McCormick v. Farmers Grain & Milling Co.
McCormick v. Farmers Grain & Milling Co.
Opinion of the Court
This is an appeal by the defendants from a money judgment. On or about January 13, 1917, the respondent leased to one Beretta a certain tract of land and took from him a crop mortgage as security for the payment of the rent provided for in the lease. The instrument was recorded February 10, 1917. By its terms the mortgage covered “the following growing crops, viz., the crop of barley hay and/or grain and the crop of com to be grown now being, standing and growing upon that certain piece or parcel of land,” particularly describing the demised premises. On or about June 29, 1917, Beretta sold to the appellant Farmers Grain and Milling Company, which had1 no actual notice of the mortgage to the respondent, a crop of milo maize to be matured on the leased land, agreeing to make delivery on or about November 20, 1917. On that day he refused to deliver and the Farmers Company brought a claim and delivery action to recover the crop. Acting *558 under process, the appellant sheriff took possession of the maize December 5, 1917. The respondent made a third party claim to the property, the appellant Farmers Grain and Milling Company gave bond to secure the officer against the claim, and the ■ respondent commenced the present action as upon a conversion, on April 24, 1918. Judgment was rendered in favor of the respondent for the value of the maize.

Entries for locating words and elements:
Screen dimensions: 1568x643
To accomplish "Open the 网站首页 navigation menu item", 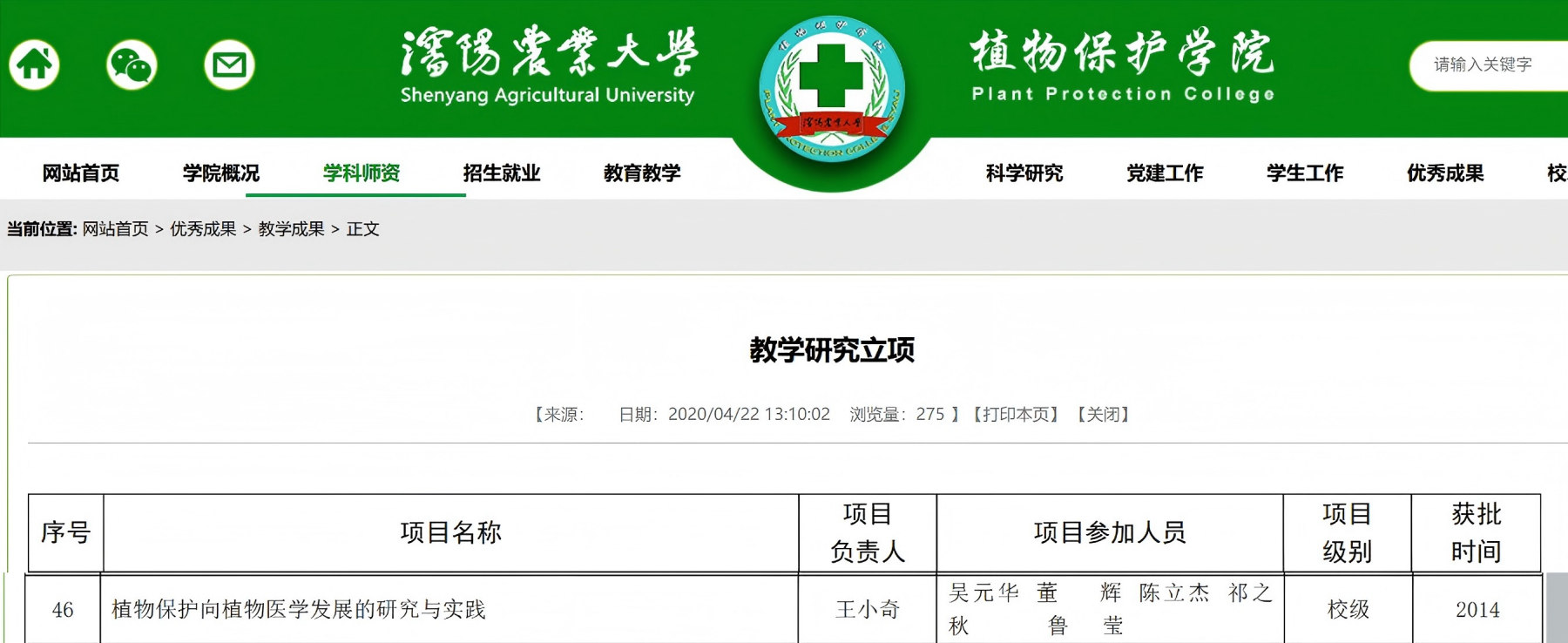I will coord(81,173).
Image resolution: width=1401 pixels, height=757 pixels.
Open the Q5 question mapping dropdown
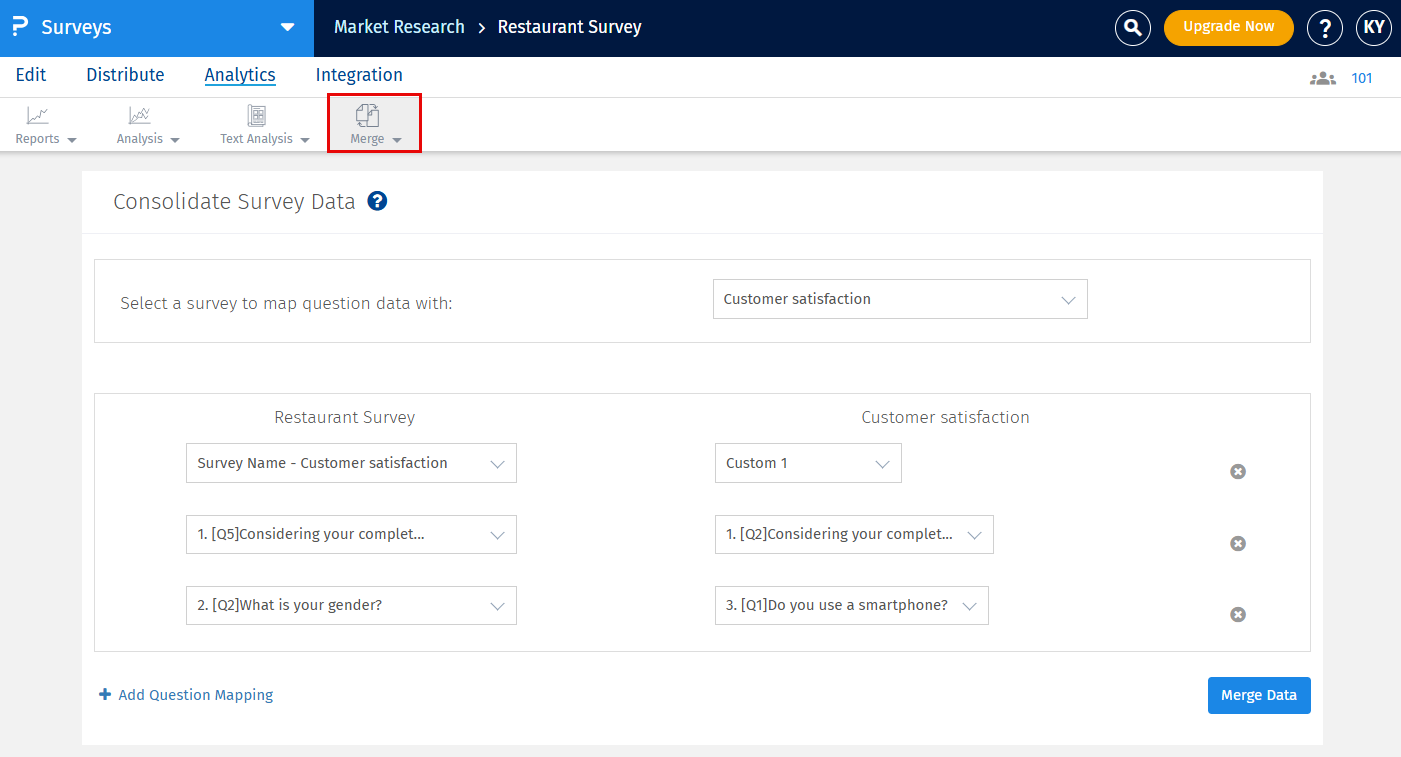350,534
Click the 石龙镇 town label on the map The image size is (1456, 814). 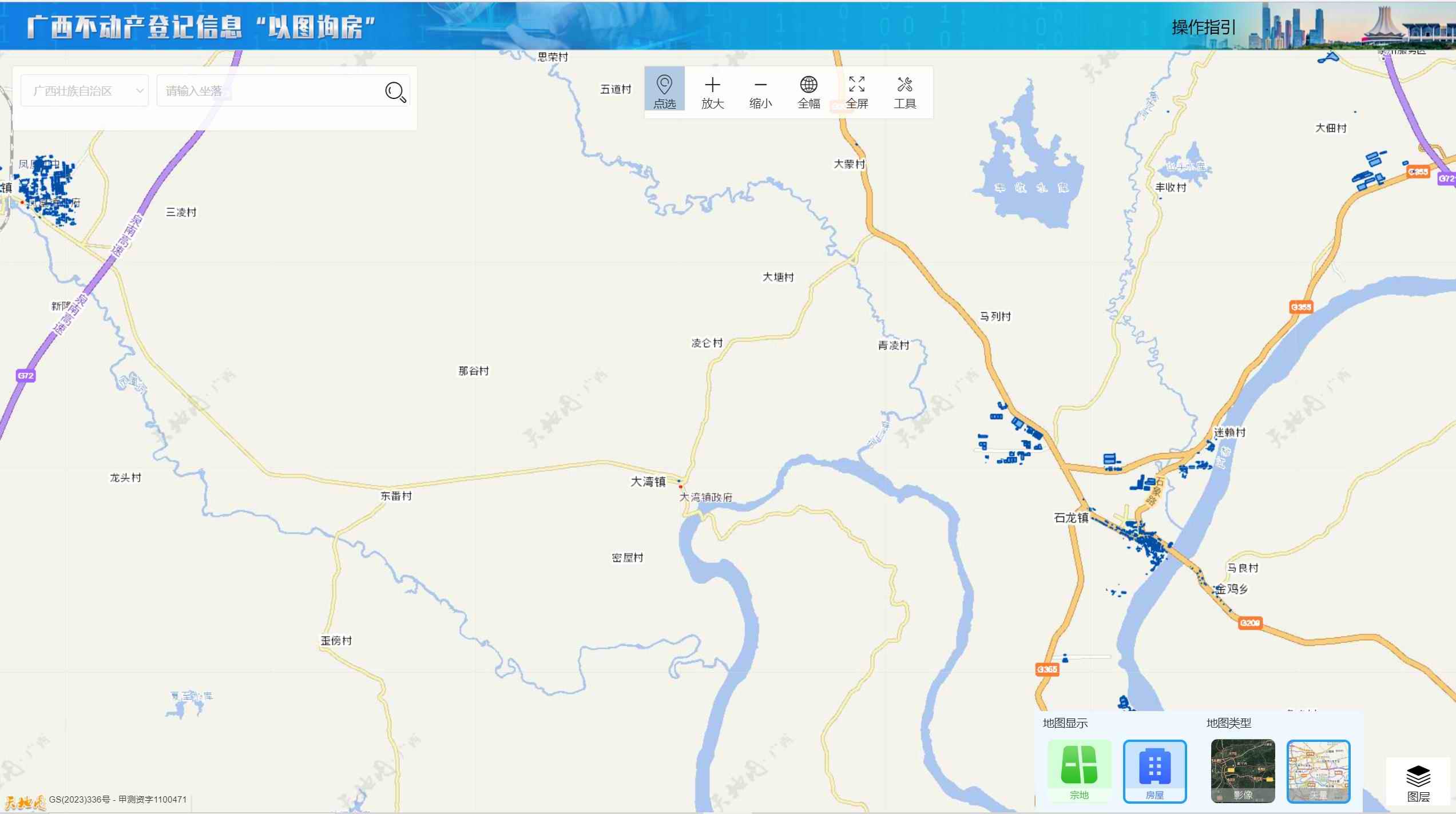(x=1070, y=518)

* **JOBS**:
A. According to the opinion, on what date was the crop mortgage instrument recorded?
B. Based on the opinion, why did the Farmers Grain and Milling Company give bond after the sheriff took the maize?
C. Say whether each statement agrees with the opinion: (i) Beretta agreed to deliver the milo maize on or about November 20, 1917. (ii) The sheriff took possession of the maize in January 1918. (iii) Judgment was rendered in favor of the defendants.

* **EXERCISE RESULTS**:
A. February 10, 1917.

B. The respondent had made a third party claim to the maize. The company gave bond to secure the officer against that claim.

C.
(i) Yes: "agreeing to make delivery on or about November 20, 1917"
(ii) No: "the appellant sheriff took possession of the maize December 5, 1917"
(iii) No: "Judgment was rendered in favor of the respondent for the value of the maize."